PI3Kδ/HDAC6-IN-1 (Compound 22E) is an orally active dual inhibitor of PI3Kδ and HDAC6, with IC50 values of 2.4 nM and 6.2 nM, respectively. It exhibits potent antiproliferative effects against non-Hodgkin's lymphoma (NHL) cells and demonstrates antitumor activity in vivo without significant toxicity. PI3Kδ/HDAC6-IN-1 induces cell cycle arrest at the G0/G1 phase and triggers apoptosis.

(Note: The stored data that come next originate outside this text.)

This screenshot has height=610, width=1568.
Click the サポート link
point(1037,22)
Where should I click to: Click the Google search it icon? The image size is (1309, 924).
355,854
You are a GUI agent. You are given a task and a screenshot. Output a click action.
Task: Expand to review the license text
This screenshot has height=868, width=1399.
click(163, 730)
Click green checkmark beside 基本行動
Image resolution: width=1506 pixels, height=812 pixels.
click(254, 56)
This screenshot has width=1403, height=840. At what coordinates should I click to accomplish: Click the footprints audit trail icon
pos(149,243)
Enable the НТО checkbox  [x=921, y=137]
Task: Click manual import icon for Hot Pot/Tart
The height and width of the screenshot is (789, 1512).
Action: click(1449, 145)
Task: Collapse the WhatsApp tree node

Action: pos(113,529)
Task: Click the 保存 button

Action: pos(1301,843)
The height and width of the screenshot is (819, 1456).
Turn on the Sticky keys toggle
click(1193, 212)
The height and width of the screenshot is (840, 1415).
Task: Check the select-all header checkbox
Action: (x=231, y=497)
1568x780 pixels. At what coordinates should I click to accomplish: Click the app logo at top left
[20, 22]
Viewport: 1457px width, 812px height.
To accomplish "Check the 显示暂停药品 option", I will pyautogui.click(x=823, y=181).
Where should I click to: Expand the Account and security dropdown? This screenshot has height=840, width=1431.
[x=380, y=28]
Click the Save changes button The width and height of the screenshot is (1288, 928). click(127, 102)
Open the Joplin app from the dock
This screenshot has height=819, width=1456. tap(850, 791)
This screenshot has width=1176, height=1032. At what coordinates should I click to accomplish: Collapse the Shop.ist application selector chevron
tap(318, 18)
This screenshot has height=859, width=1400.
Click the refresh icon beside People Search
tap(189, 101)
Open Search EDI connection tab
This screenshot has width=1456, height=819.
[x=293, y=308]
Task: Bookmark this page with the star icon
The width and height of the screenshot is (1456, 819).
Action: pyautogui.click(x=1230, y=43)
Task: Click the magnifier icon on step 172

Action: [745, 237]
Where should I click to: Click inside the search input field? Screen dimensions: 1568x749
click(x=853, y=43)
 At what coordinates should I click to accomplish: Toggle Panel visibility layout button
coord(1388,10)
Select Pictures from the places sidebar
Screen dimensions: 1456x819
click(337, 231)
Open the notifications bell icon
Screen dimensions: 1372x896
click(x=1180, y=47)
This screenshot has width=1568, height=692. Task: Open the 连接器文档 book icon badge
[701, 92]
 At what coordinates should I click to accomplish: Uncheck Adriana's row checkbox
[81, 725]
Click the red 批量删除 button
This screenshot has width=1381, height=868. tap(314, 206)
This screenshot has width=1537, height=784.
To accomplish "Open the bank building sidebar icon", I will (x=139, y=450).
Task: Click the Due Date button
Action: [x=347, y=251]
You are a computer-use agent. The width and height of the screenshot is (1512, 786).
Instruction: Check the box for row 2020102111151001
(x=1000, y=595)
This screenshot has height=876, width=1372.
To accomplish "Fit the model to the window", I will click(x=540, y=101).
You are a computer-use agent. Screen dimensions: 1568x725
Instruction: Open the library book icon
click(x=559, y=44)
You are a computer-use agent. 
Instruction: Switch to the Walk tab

Additionally, it inhibits the PI3K/AKT/mTOR signaling pathway and enhances the acetylation levels of α-tubulin and histone H3.

PI3Kδ:2.4 nM

Compound 22E, known as PI3Kδ/HDAC6-IN-1, exhibits inhibitory activity against both PI3Kδ and HDAC6 with IC50 values of 2.4 nM and 6.4 nM, respectively, and demonstrates antiproliferative effects on JEKO-1 cells at concentrations ranging from 0.1 nM to 10 μM over 24-120 hours. It enhances the thermal stability of PI3Kδ and HDAC6 at concentrations of 10-30 μM and temperatures between 45-85 °C. At concentrations of 0.1-10 μM over 4 days, PI3Kδ/HDAC6-IN-1 inhibits the proliferation of NHL cells, with IC50 values of 34 nM in SU-DHL-6 cells and 53 nM in JEKO-1 cells. Additionally, at concentrations of 3-9 μM for 24 hours, it induces G0/G1 phase arrest in SU-DHL-6 and JEKO-1 cells and triggers concentration-dependent apoptosis (Annexin V positive) in these cells after 72 hours. Furthermore, PI3Kδ/HDAC6-IN-1 suppresses PI3K and HDAC-related proteins at the cellular level in SU-DHL-6 and JEKO-1 cells within 12 hours at concentrations of 3-9 μM.

PI3Kδ/HDAC6-IN-1 (Compound 22E), administered orally at a dosage of 25 mg/kg once daily for 21 days, demonstrates antitumor potential by inhibiting the PI3K pathway and HDAC-related proteins in SU-DHL-6 and JEKO-1 tumor xenograft models in NOD-SCID mice.